Exercise directions =>
Which lines below contain the word "perform", matching its case exactly? Report each of those lines in full.

Exercise material =>
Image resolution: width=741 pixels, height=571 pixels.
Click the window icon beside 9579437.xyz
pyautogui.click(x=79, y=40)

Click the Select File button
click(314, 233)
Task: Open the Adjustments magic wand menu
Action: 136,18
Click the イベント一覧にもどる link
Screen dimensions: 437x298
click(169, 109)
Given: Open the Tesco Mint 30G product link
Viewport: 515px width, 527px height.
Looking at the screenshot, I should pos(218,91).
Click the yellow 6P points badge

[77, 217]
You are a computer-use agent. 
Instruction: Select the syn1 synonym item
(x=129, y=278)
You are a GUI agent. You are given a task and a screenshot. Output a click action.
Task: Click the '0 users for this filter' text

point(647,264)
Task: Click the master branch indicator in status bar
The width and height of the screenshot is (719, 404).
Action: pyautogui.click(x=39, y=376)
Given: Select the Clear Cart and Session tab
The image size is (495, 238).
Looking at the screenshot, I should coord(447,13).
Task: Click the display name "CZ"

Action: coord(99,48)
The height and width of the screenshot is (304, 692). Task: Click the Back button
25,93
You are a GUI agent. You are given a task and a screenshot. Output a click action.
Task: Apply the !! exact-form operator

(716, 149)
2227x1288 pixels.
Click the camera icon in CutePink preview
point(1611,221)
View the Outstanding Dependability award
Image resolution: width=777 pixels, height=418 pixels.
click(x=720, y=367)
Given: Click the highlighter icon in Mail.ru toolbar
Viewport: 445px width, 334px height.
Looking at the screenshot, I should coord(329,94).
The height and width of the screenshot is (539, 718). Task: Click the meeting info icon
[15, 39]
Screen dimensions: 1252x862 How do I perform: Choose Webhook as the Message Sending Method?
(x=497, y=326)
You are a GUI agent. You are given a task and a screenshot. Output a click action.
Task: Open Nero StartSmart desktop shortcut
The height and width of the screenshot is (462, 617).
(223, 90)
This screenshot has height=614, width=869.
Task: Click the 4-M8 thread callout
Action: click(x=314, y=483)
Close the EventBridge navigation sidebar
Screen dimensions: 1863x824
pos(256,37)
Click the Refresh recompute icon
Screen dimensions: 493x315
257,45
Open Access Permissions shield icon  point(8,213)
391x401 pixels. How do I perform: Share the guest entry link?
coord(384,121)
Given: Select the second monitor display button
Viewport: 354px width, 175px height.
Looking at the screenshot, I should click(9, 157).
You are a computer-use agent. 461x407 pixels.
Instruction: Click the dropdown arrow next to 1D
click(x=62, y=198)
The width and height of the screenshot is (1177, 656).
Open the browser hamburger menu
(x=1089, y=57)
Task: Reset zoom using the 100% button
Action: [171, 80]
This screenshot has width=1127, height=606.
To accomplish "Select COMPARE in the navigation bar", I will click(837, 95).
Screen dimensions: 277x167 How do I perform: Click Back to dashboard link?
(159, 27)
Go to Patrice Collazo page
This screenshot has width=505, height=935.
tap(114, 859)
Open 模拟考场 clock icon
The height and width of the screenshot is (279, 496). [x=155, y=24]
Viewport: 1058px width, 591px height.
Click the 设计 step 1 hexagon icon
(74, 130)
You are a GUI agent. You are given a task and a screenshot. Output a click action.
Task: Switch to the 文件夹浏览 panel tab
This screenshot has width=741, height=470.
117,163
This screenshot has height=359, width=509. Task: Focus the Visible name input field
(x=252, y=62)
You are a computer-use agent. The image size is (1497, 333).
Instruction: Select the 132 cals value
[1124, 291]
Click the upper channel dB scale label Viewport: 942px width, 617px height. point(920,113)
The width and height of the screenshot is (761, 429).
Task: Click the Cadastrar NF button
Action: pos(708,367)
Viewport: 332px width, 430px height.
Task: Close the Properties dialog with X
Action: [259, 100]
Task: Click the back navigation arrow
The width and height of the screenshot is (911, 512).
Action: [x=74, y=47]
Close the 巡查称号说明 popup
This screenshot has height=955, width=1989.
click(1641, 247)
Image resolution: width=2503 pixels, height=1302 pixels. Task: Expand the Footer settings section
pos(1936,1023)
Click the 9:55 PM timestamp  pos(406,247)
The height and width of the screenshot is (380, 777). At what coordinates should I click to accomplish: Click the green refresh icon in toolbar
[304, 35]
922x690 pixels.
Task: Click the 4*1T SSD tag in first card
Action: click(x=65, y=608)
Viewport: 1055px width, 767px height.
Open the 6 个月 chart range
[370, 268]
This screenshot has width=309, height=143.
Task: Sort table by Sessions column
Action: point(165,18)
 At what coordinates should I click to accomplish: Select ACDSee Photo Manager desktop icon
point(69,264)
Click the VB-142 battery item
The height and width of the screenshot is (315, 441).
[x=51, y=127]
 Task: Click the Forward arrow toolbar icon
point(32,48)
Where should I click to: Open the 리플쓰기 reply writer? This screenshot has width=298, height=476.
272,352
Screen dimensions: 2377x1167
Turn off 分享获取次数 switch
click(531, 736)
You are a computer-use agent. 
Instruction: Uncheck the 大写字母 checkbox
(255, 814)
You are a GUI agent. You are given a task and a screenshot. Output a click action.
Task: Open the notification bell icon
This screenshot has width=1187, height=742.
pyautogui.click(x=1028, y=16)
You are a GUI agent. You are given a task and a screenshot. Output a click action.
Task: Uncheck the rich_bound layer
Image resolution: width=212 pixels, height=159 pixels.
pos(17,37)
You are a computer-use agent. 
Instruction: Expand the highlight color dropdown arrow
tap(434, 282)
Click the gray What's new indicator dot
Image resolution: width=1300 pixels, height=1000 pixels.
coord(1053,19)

The response =>
Screen dimensions: 1252x862 How do I perform: Choose Webhook as the Message Sending Method?
391x401 pixels. How do I perform: Share the guest entry link?
Screen dimensions: 277x167 How do I perform: Click Back to dashboard link?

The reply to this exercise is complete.